** Instructions to follow **
Return every line of the material below that contains the word "Grade". Matching is case-sensitive.

** Source material **
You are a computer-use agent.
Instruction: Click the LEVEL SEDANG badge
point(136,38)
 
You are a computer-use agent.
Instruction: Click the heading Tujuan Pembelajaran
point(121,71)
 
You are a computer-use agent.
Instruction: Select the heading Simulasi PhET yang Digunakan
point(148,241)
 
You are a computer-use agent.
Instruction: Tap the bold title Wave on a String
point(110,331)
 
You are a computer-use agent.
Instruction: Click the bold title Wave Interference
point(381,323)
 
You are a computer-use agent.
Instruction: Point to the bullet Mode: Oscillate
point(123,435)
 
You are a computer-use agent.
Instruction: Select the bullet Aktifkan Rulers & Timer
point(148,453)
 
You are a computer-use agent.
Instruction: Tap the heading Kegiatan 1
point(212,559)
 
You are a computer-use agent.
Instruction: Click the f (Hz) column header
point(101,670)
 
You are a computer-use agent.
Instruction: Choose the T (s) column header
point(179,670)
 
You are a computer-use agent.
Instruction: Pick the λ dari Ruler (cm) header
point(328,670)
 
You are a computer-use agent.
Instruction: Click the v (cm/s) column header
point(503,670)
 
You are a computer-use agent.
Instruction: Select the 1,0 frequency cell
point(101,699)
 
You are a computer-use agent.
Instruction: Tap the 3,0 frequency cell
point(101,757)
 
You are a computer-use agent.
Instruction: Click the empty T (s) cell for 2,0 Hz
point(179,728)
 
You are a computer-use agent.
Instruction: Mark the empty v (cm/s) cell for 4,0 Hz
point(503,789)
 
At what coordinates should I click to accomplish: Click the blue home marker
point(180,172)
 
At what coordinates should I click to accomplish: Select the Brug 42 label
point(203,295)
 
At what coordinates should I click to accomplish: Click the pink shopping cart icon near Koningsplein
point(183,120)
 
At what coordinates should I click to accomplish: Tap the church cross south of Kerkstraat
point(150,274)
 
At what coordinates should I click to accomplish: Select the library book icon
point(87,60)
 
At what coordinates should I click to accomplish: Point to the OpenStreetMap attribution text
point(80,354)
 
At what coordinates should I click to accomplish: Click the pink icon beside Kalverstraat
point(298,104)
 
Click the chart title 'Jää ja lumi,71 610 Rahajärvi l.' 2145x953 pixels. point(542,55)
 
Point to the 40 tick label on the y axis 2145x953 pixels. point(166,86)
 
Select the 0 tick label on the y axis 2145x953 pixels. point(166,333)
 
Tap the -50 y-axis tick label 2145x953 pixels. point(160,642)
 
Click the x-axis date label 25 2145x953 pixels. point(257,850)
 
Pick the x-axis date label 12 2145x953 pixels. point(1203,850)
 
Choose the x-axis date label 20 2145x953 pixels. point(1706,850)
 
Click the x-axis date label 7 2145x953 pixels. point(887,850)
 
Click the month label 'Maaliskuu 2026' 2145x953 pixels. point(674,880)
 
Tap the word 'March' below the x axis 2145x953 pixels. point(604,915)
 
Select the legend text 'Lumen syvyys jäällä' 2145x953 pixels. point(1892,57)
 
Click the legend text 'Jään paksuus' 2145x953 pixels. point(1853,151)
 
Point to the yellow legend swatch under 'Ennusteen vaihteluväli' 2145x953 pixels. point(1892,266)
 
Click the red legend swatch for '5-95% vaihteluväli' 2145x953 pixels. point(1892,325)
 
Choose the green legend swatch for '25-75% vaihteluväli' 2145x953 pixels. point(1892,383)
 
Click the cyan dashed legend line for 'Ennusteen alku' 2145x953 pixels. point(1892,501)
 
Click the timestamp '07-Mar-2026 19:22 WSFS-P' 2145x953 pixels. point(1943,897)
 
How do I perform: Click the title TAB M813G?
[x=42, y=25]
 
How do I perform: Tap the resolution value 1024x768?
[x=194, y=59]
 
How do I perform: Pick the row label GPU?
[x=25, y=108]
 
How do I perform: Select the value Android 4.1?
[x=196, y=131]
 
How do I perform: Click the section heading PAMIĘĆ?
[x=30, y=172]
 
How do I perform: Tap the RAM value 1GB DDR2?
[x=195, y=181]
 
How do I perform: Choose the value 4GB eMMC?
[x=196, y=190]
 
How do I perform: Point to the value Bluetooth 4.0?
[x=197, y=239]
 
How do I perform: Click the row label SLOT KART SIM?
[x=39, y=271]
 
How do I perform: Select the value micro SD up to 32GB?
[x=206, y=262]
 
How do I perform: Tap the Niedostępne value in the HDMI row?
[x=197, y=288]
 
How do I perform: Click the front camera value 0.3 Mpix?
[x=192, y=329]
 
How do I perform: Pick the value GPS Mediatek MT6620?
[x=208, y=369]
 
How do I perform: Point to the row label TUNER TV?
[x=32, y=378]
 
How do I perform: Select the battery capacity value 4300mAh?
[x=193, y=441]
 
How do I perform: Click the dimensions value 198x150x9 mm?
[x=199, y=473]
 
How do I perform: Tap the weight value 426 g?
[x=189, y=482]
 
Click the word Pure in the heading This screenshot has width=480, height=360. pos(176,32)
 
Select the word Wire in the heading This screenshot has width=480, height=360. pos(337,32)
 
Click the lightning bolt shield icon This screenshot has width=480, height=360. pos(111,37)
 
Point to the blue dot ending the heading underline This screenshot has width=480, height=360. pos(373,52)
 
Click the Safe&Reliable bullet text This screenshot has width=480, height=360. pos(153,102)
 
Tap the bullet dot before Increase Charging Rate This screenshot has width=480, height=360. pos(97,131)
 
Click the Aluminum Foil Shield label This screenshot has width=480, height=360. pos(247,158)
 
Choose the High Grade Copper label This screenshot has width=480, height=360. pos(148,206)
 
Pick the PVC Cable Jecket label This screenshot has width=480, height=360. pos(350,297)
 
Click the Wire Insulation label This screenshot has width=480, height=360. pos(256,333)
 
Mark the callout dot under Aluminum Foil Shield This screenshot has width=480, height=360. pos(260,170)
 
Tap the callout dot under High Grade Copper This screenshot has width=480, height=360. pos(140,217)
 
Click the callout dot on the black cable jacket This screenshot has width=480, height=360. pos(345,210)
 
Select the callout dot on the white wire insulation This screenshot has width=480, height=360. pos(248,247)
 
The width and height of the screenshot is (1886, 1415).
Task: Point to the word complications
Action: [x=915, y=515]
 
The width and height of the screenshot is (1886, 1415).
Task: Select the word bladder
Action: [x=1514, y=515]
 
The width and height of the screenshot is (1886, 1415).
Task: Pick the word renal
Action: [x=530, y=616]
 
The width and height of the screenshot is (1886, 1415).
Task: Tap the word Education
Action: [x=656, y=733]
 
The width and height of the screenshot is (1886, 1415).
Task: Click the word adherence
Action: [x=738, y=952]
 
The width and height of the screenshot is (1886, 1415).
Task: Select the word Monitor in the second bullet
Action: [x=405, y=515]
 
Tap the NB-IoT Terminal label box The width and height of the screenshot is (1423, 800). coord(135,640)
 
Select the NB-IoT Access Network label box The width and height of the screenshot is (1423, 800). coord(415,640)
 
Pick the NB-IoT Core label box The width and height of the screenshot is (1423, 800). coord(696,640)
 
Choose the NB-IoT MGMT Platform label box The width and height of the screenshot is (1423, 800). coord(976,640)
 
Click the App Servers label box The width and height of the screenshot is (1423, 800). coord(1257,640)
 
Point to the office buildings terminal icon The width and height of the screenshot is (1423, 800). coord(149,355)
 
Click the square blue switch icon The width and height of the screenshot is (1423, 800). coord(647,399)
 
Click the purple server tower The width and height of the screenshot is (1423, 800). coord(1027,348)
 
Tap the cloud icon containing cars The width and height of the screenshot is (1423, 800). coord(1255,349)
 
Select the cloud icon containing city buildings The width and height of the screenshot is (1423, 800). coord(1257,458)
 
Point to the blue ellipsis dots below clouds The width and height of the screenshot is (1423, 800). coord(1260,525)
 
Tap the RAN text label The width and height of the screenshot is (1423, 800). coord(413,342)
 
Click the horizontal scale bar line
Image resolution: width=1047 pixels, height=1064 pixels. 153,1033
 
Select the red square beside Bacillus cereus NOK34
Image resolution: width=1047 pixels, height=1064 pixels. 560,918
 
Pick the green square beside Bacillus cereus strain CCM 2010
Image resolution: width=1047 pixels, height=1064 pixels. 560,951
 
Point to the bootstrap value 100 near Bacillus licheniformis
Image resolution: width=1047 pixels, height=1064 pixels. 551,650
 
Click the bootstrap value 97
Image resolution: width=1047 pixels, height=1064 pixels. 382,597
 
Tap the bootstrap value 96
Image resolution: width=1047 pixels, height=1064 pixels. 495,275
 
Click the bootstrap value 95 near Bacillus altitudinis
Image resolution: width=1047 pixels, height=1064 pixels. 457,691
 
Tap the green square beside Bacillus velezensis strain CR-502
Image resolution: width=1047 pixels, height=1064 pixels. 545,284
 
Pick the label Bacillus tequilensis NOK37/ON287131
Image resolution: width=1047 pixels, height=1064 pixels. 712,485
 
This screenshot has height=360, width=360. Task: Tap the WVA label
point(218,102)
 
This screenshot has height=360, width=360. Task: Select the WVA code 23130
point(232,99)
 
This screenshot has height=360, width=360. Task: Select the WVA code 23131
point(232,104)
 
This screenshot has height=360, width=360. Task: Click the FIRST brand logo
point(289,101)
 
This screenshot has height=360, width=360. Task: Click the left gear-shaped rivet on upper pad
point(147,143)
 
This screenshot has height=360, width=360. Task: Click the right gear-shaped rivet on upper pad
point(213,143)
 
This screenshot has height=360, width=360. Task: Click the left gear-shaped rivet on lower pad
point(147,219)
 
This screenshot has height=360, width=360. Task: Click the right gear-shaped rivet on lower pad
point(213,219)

** Task output **
Choose the High Grade Copper label This screenshot has width=480, height=360. pos(148,206)
Tap the callout dot under High Grade Copper This screenshot has width=480, height=360. pos(140,217)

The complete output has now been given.